Universal life insurance is a little tricky term when it comes to understanding its implications. People sometimes mistake it with whole life insurance plan. However, there are some functional differences in the two policies that make a significant difference in the outcomes.

This article is meant to help our readers to understand:

  • What is universal life insurance policy?
  • What are the benefits derived from this policy?  

To Start with We Would Like to Explain to Our Readers: What is Universal Life Policy?

Universal policy or popularly known as UL policy is a permanent type of life insurance option where the policyholder pays an additional amount of money (other than the premiums) which is linked to their savings account.

The company creates two simultaneous accounts for the policyholder- one is the savings account and another one is the insurance premiums account.

When you deposit monthly premiums – the amount goes first into your savings account. From there the cost of insurance is withdrawn and transferred from the company end to the insurance account.

You will keep receiving interest on the money in your savings account that will keep on accumulating over the period of time.
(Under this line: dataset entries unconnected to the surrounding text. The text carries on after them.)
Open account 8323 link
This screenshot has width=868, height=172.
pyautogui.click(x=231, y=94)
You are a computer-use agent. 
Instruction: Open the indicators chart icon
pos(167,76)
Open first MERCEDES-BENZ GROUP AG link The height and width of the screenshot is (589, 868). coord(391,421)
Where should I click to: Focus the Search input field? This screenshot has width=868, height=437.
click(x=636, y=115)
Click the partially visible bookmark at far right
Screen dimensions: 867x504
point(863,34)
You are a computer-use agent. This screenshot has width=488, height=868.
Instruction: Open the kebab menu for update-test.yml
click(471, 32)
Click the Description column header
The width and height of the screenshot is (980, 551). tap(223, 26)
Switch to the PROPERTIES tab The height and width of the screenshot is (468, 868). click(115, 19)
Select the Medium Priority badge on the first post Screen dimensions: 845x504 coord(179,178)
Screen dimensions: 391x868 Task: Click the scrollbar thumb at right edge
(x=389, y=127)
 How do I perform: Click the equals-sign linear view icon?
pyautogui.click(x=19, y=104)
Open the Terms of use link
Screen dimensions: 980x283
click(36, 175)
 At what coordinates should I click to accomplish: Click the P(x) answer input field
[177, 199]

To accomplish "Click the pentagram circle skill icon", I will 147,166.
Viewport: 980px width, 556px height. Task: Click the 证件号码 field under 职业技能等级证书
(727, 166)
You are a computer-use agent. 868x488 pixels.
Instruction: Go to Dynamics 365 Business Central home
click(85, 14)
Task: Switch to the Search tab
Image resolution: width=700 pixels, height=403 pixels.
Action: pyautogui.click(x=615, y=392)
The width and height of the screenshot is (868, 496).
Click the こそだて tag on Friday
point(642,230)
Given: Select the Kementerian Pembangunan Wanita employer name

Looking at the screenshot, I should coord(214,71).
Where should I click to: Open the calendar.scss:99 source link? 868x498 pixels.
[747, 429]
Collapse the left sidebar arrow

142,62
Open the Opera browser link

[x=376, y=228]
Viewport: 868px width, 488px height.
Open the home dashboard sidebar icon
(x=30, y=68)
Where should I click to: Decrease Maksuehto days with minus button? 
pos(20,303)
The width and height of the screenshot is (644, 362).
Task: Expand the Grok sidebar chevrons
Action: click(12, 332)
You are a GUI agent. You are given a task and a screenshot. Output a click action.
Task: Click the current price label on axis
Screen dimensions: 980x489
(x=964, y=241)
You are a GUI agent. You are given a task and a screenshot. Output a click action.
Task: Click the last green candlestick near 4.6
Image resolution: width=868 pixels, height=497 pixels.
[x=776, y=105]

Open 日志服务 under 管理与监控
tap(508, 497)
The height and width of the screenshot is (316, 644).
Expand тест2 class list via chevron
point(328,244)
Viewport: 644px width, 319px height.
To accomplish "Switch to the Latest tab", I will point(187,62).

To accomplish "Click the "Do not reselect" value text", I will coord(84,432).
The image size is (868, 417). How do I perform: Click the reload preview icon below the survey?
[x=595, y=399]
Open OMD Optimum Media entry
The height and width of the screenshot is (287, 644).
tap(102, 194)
As time grows the amount of savings, as well as the interest earned on it, will be sufficient enough to pay for your life insurance premiums. Practically you will not have to pay the entire insurance premium on your own when you grow.

This is a protection plan that not only safeguards your term insurance premiums but also helps you in building up a substantial amount of wealth.

There are certain benefits that are linked to this plan. These will make the concepts clearer and you will be able to know how universal policy is beneficial than the whole life insurance policy.

Read Also: Graded Benefit Whole Life Insurance.

The Benefits of Universal Life Insurance Policy

Easy Loan Accessibility

universal life insuranceAs we explained above that the money deposited by the policyholder is divided into two segments.

One part of the money which is paid towards the standard fixed monthly payment of the cost of life insurance policy will go into the insurance account and the other part will remain in the savings account.

The later gets accumulated over the period of time and the interest earned on it helps in the wealth build up.

Now in any case of an emergency situation in future, you may feel the need to borrow money then you can easily avail some loan on the cash value that has built up in your savings account. You can even withdraw this cash value.

However, if the cash value or the loan amount is not being deposited in the given time frame or the policyholder dies in this period then the number of death benefits will get affected. The promised amount may get reduced by the amount of loan being withdrawn by the policy bearer while being alive.

Hard Times Cover

The finances in families keep on fluctuating to less and more during the course of time. At times the situations become challenging and people find it difficult to manage the payment of life insurance premiums.

Such situations are mostly seen to be occurring when some major family functions are catered or some sudden mishap occurs in the family. In such situations, your cash value in the savings account comes to your aid.

The cash value gets utilized by the company for payment of as many premiums as possible. However, you need to be vigilant that the cash value doesn’t get fully utilized unnoticed. You need to plan things in a way so that you can start paying the premiums at the earliest.

The piece of advice is that during the hard times too even if you are not able to make the full payments try to keep adding some money to your savings account for the cash build up. This will help you to avail some more time to come back to normal life routines.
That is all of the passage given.